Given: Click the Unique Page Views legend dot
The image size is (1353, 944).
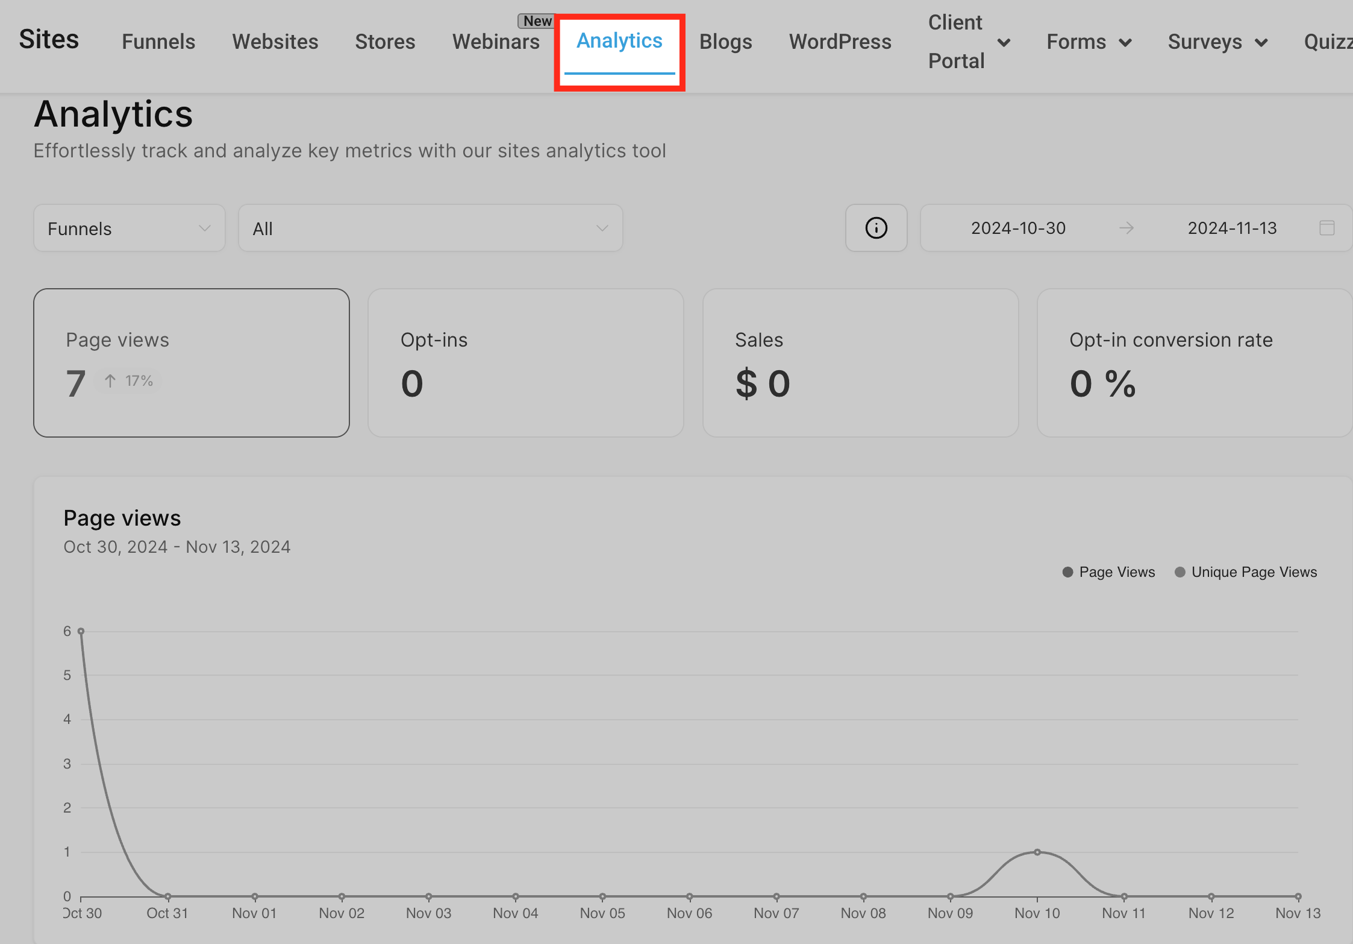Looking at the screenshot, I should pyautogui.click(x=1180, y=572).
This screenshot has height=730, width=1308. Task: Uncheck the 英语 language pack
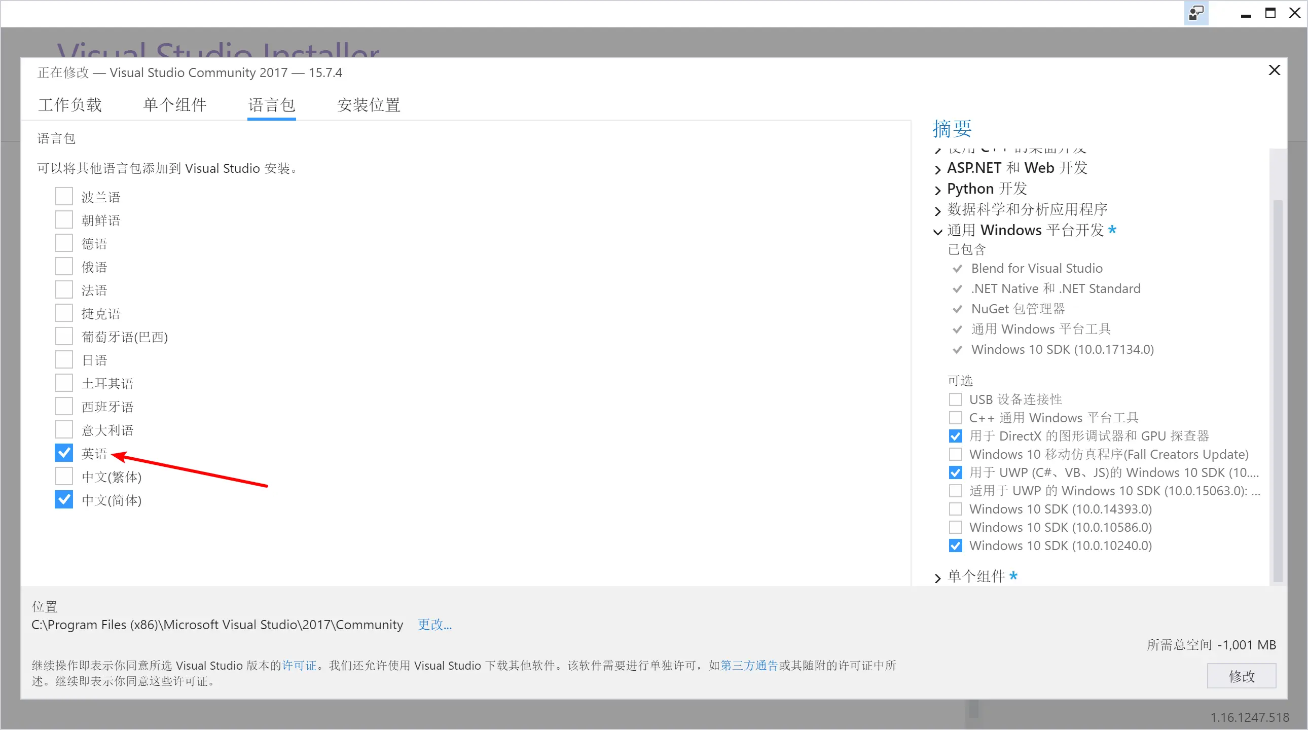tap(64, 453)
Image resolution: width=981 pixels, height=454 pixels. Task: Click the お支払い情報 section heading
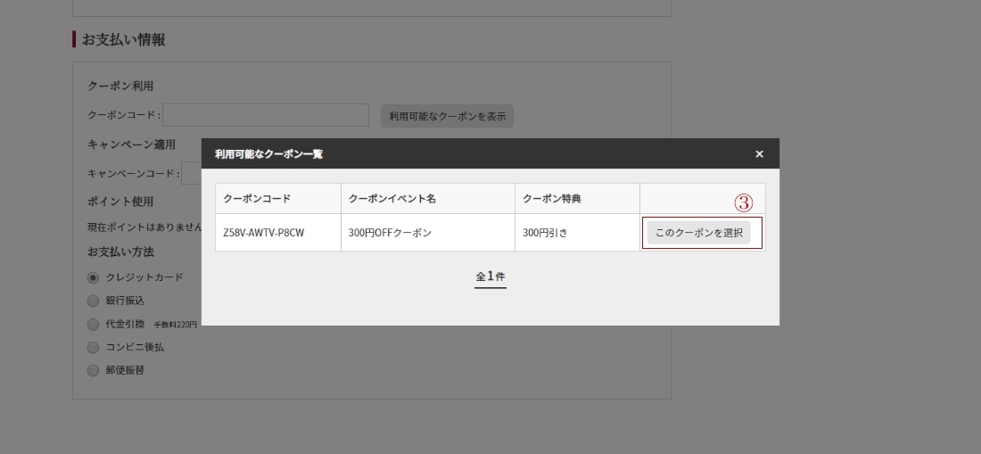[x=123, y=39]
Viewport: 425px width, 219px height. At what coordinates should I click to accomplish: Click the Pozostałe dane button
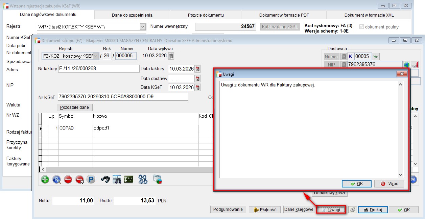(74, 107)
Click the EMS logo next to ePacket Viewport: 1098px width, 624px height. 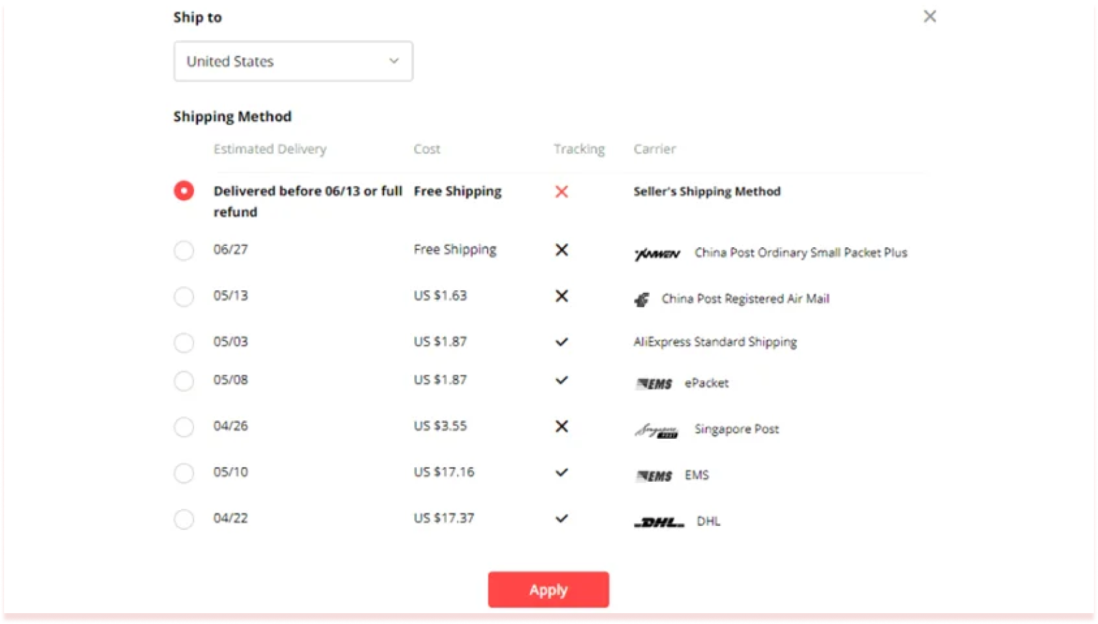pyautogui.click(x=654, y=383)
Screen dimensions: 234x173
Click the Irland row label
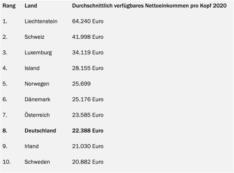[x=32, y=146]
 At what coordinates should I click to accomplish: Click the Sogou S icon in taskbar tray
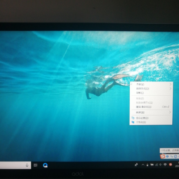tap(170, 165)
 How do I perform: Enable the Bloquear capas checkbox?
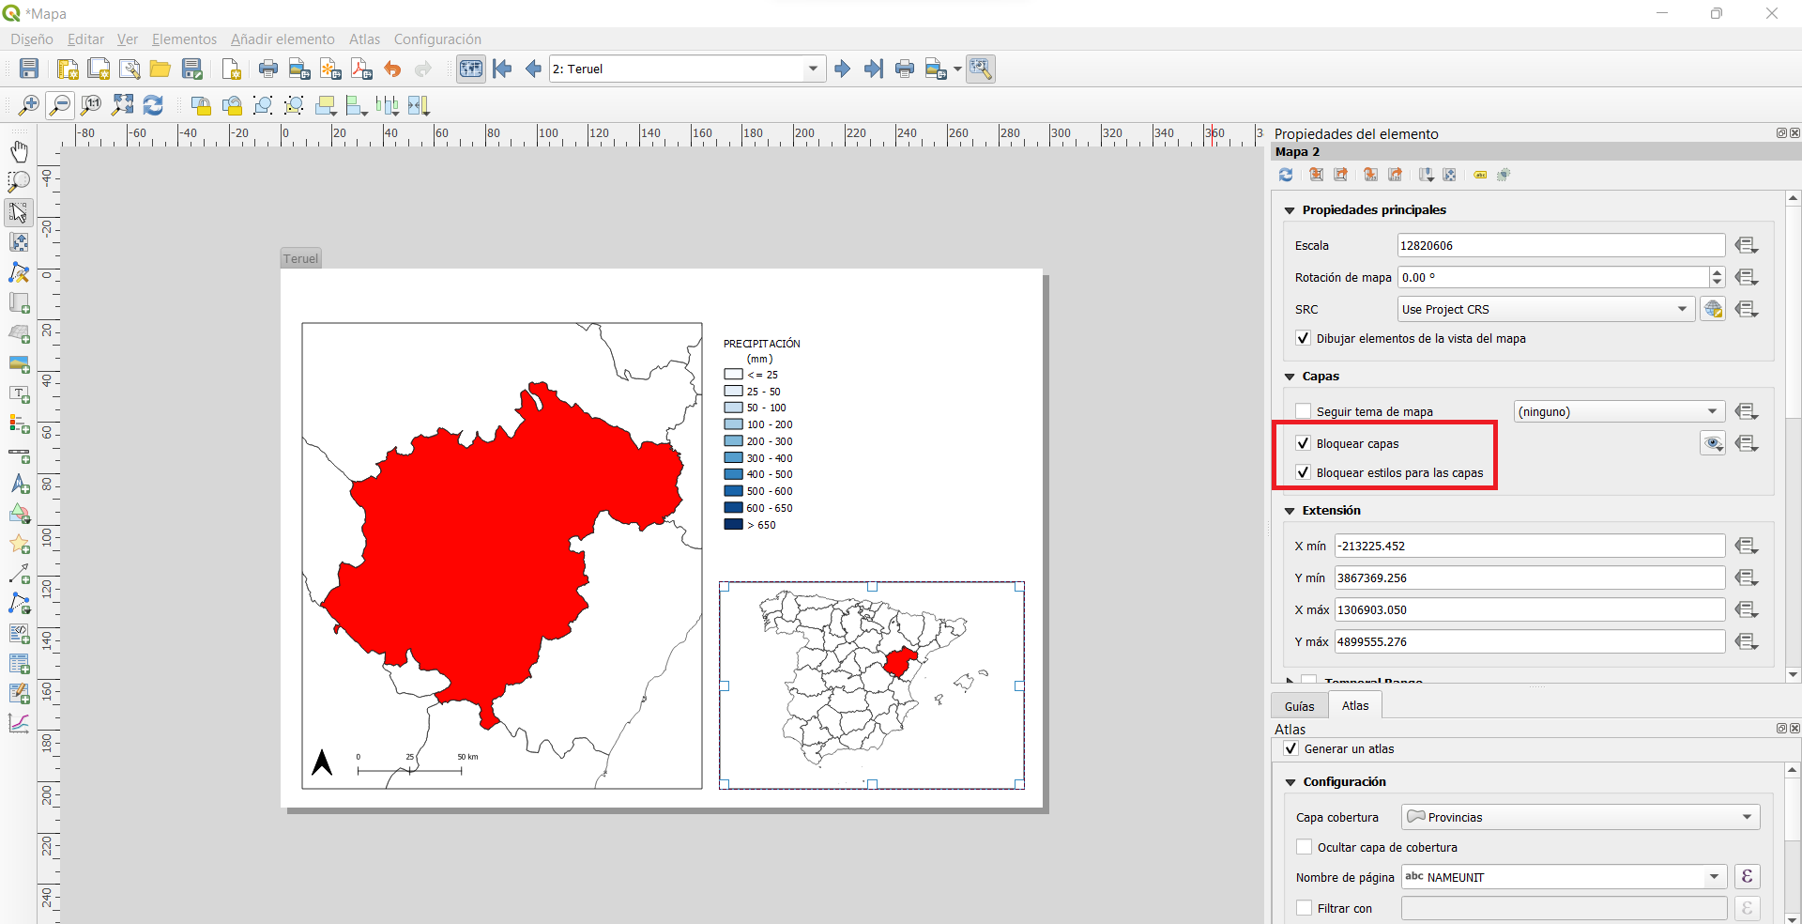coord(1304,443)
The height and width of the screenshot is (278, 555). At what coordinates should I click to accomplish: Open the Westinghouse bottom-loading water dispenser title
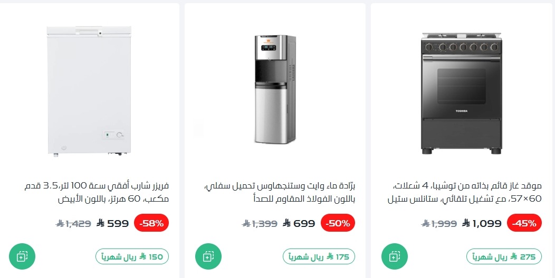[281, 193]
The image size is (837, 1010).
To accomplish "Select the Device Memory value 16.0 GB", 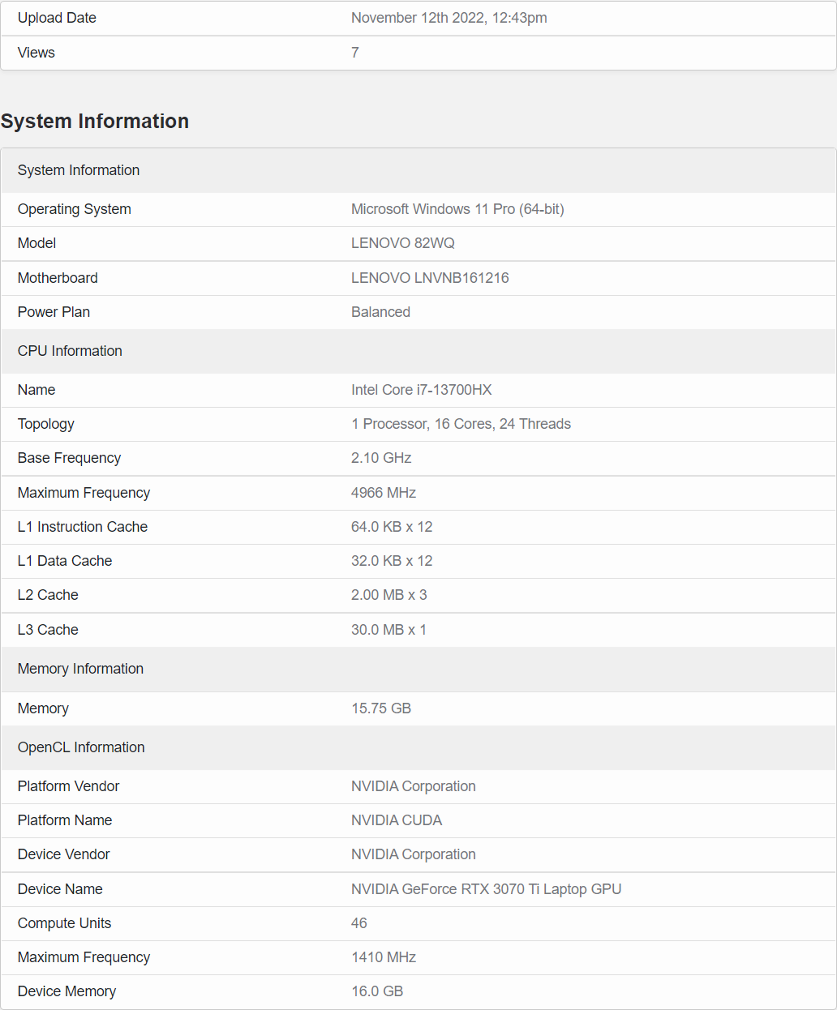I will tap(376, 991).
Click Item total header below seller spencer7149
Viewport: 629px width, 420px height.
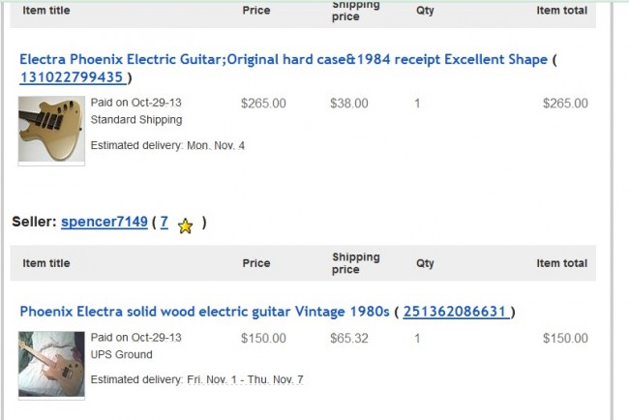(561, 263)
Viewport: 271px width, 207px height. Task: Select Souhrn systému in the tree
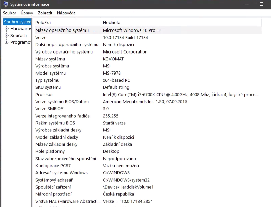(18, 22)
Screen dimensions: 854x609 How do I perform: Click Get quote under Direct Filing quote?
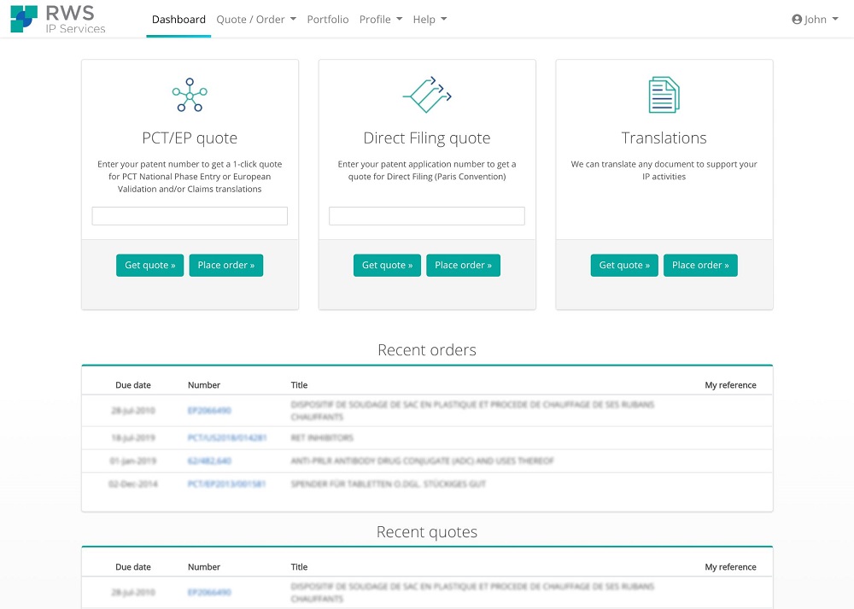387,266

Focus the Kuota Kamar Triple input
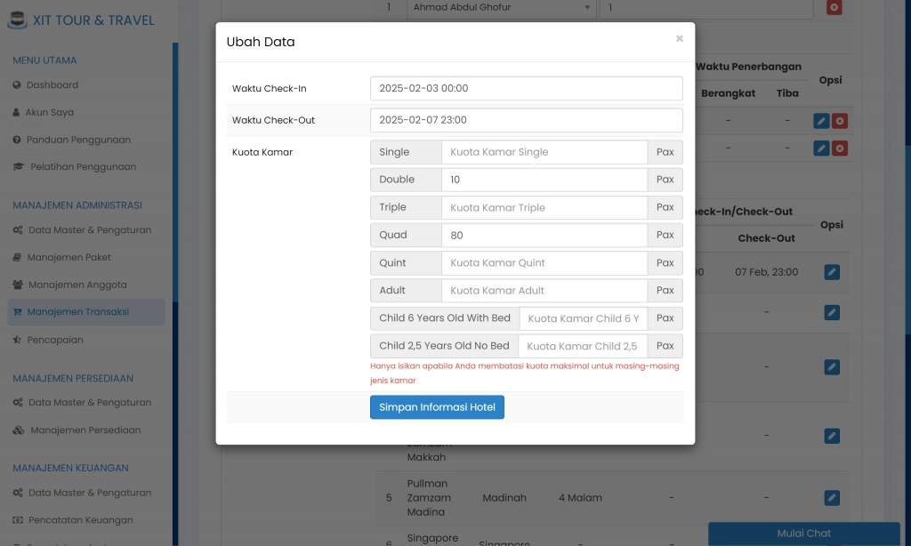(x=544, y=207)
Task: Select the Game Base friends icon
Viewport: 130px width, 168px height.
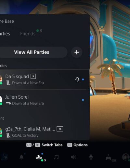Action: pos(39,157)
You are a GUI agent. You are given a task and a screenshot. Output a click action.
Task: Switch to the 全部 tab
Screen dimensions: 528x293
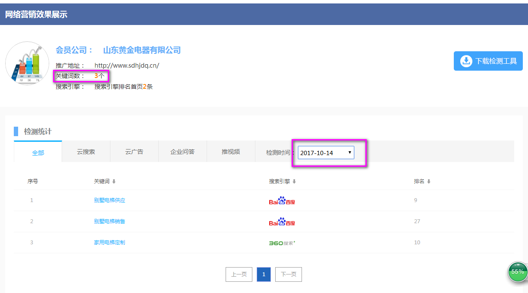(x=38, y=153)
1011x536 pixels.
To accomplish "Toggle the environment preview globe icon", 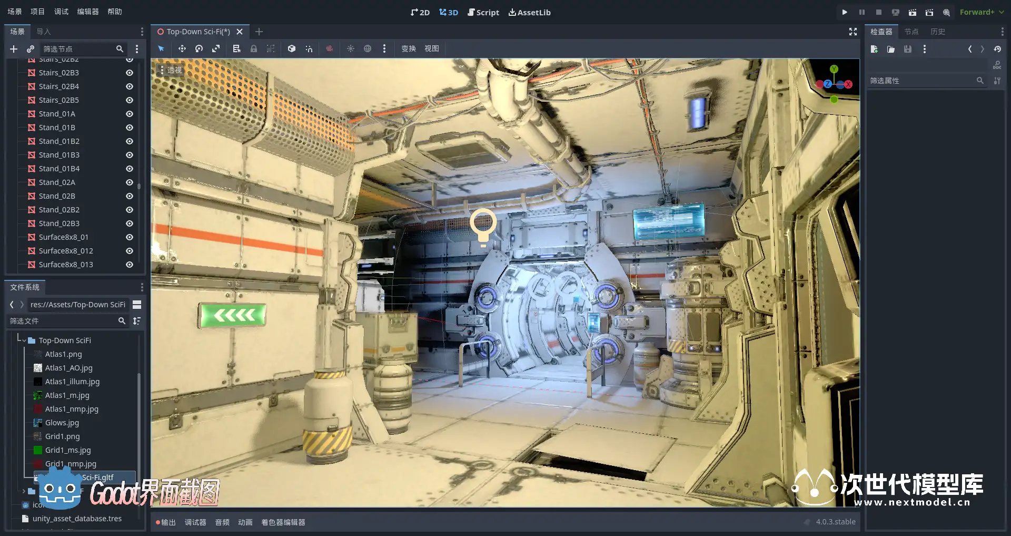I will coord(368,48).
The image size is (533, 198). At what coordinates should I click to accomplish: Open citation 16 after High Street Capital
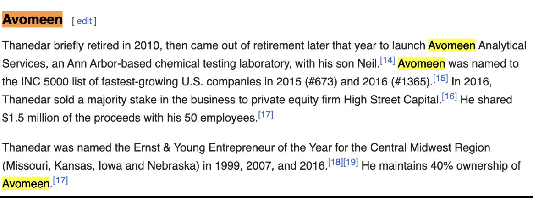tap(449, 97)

● TASK
Could you repeat the material word for word, starting at its very first line and ending at the line that contains "[x=123, y=39]", with the pictures left out?

● FINAL ANSWER
Given: Click the Unique Page Views legend dot
The image size is (1353, 944).
Looking at the screenshot, I should pyautogui.click(x=1180, y=572).
This screenshot has height=730, width=1308. Task: Uncheck the 英语 language pack
tap(64, 453)
Image resolution: width=981 pixels, height=454 pixels. Task: Click the お支払い情報 section heading
[x=123, y=39]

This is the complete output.